My last few days in San Diego were great. Most of the other scientists from the cruise left town before Andrew and I did, so we got to relax and hang out together. San Diego is a really neat city - not too big, very diverse, with plenty of sun and fun things to do. We went out for dinner. We sat by the pool. We saw a movie and heard some really good jazz music. We talked about science, about project ideas, about what questions to pursue next.
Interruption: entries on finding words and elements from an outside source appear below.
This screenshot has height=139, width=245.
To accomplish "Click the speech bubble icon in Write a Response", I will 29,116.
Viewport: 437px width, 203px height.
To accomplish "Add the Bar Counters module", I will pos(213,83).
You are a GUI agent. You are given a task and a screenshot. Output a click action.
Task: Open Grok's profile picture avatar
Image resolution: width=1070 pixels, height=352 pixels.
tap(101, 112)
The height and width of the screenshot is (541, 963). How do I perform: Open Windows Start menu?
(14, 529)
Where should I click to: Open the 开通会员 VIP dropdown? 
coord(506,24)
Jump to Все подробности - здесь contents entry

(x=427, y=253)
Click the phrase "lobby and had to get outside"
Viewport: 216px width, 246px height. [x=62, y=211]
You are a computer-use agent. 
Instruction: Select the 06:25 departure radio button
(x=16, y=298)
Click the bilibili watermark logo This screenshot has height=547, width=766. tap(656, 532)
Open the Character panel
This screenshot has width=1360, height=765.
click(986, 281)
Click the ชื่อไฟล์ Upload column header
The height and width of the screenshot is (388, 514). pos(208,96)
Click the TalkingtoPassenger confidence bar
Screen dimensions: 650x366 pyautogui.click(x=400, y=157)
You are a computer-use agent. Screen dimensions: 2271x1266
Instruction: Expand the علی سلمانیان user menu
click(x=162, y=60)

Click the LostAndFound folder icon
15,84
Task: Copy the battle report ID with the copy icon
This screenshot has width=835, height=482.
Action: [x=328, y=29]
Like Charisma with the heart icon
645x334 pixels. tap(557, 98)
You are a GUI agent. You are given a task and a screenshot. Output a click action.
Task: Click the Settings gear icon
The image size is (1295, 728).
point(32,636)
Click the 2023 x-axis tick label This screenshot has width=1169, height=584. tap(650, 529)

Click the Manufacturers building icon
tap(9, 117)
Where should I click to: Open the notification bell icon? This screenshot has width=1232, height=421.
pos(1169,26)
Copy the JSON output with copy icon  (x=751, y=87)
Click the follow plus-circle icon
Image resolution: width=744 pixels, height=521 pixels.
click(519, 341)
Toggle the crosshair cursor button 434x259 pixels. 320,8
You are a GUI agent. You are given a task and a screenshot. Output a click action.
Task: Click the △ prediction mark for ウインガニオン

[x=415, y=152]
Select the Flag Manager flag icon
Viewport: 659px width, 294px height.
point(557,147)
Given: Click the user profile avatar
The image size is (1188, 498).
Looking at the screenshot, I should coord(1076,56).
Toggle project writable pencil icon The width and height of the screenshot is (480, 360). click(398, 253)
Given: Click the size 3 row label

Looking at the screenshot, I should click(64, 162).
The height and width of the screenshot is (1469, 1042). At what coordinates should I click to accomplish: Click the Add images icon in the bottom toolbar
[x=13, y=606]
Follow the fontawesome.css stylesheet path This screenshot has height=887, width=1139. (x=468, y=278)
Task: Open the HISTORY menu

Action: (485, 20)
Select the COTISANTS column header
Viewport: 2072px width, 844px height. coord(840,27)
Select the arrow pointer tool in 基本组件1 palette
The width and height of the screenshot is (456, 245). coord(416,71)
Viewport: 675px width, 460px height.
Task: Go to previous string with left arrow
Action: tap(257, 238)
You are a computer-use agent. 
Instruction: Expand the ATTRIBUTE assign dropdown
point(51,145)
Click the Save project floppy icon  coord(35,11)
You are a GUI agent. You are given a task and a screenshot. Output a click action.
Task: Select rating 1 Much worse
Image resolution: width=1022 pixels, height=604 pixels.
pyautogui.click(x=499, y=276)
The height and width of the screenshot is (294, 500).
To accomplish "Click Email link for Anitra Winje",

Andrew has had a permanent effect on the course of my career; of that I am certain. Working with him has forever changed the way I think, the way I write, the way I work. He's always encouraging me to slow down and take everything in stride, to pick away at large projects by just doing a little bit each day. He encourages me to explore new ideas and connect concepts that nobody ever has before, to read anything and everything that interests me. Andrew is ambitious, but he's also a fantastic human being. It means the world to know that he trusts me and genuinely cares about my success. One of his greatest pieces of advice was actually to build my own career, pursue my own ideas, and choose my collaborators wisely, so I don't get lost in anyone else's shadow. That man has earned my deepest level of respect.
Of course I'll still be in contact with Andrew. We still have a few datasets to write up together, and I'll collect more data this summer. I'm in charge of two experiments off the Oregon coast, so I'll keep you updated as those projects take shape. Science rocks. Life is good. And I'm almost home.